The dissenting opinion, written by Justice Harlan and joined by Justices Frankfurter and Whittaker, and, in part, by Justice Stewart, held that the case did not require reexamination of the Wolf decision. Instead, the case should have dealt more narrowly with the constitutionality of the Ohio obscenity law. Since the exclusionary rule was not a primary focus of the case, the Court should have waited until a case came before it that did raise the exclusionary rule as its central issue. The occasion, Harlan wrote, “which the Court has taken here is in the context of a case where the question was briefed not at all and argued only extremely tangentially.”
The exclusionary rule exists to deter and prevent law enforcement from engaging in searches that violate the Fourth Amendment because of the lack of a warrant or probable cause. If police, for example, search someone’s home without a warrant, any incriminating evidence found as a result of that search would be held inadmissible against a defendant. Moreover, if evidence of other crimes was found as part of an unconstitutional search, that evidence would be inadmissible as well because it would be considered “fruit of the poisoned tree.”

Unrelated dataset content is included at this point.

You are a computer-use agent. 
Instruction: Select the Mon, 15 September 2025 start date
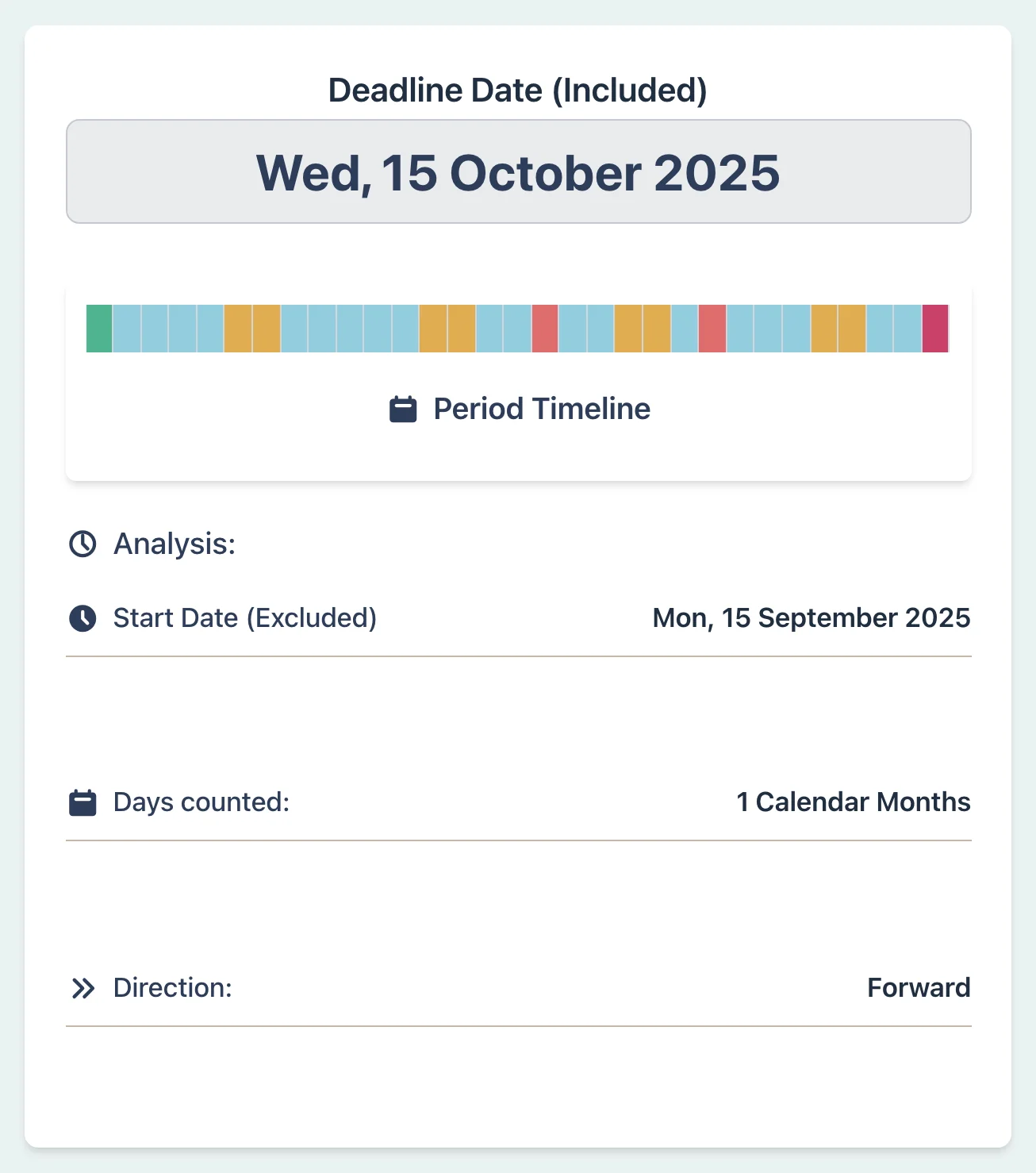point(810,617)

Since the Mapp decision, the exclusionary rule has come under both intense criticism and attack. Opponents argue that its effect is to exclude evidence from the courts that is needed to ensure justice. It also hinders the police in performing their duties and it can absolve a guilty defendant based on a “technicality.” Even more intense criticism has come from members of the Court. Justice Burger, in his dissent in Bivens v. Six Unknown Named Agents (1971), called for the exclusionary rule’s elimination and an end to what he called the “universal capital punishment we inflict on all evidence when police error is shown in its acquisition.” Instead of the exclusionary rule, Burger called on Congress to enact legislation that would waive sovereign immunity as to the illegal acts of law enforcement officials committed in the course of their duties, along with other measures that would bring accountability for violations of the Fourth Amendment. Evidence, however, should be admitted once it is obtained.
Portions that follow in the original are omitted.